Jago asked, and Banichi answered: “Three quarters. Our next source is the airport, if we go that direction.”

“Dangerous,” Tano said.

“We have one choice,” Banichi said, as Algini joined them and shut the door. “There is the hunting lodge.”

A small silence. That evidently was not a popular choice.

“We could divert toward the township south road,” Jago said. “Time taken, but safer. There is that fuel stop midway.”

“One can walk if need be,” Bren said, from his position on the floor. “If we have to, nadiin-ji, I shall do it. Or one can take cover and wait.”

“We shall attempt the airport, Bren-ji,” Banichi said as he put them in gear. The dialogue was truncated, dropping courtesies, the Guild in mid-operation. “From these roads, there should be an indirect approach.”

For now. Depending on what they met. If they could once reach the airport road, it was a straight shot to Najida.

From Lucasi, throughout, there had been not a sound, nor any now, as Banichi restarted the engine. The young man, lying on the floor opposite Bren, was the picture of exhaustion, head pillowed on his arm. He actually slept while the van sped through the village and onto rougher road.

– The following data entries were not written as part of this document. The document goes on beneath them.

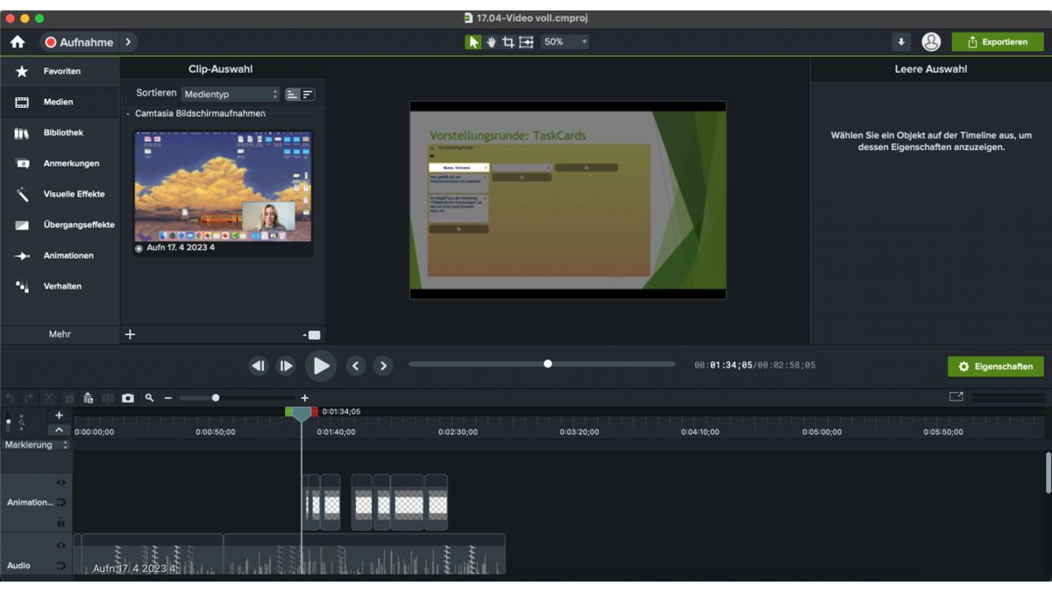This screenshot has width=1052, height=592.
Task: Click the Home icon
Action: (x=18, y=42)
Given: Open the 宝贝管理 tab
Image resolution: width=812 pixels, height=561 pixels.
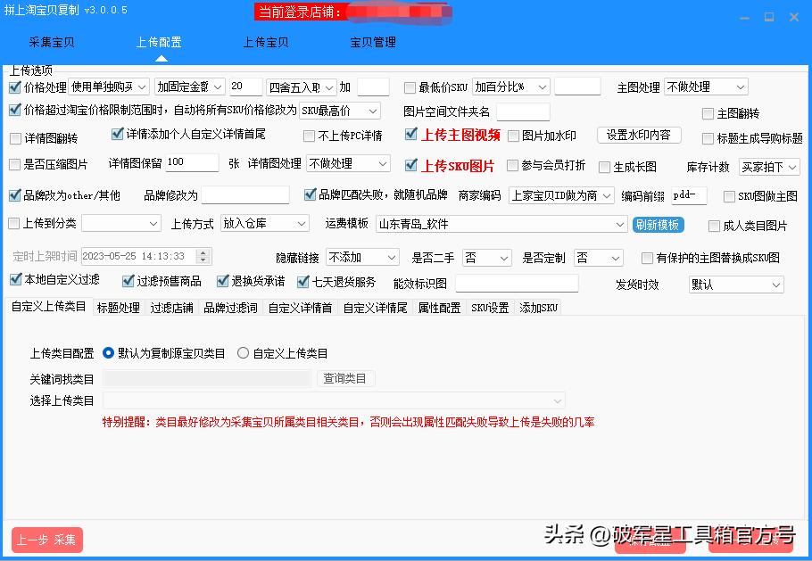Looking at the screenshot, I should pos(373,41).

There was something to be said for being horizontal, even on a dirty floor mat. Bren stayed put, and Tano stretched out on the seat, doing much the same above him, eyes shut; Banichi was driving as fast as the roads allowed. In places grass had grown up and whipped the undercarriage—lying with his ear near the floorboards, Bren was well-aware of the ground under them. In places they scattered gravel, and once they drove through water. A road on the continent and especially near an uneasy border region, was an approximation of a driveable route, not a guarantee. In disputed territory, particularly, nobody did road maintenance.

It suited their purposes, so long as the wheels and tires held out.

But his bodyguard were still discussing the route and a branch in the road ahead. He caught the edge of it, which involved passive reception of some signal and the possibility of encountering legitimate Guild at the airport. Or the enemy. Legitimate Guild would, the consensus was, move on the airport and the train station. They would take those as a priority.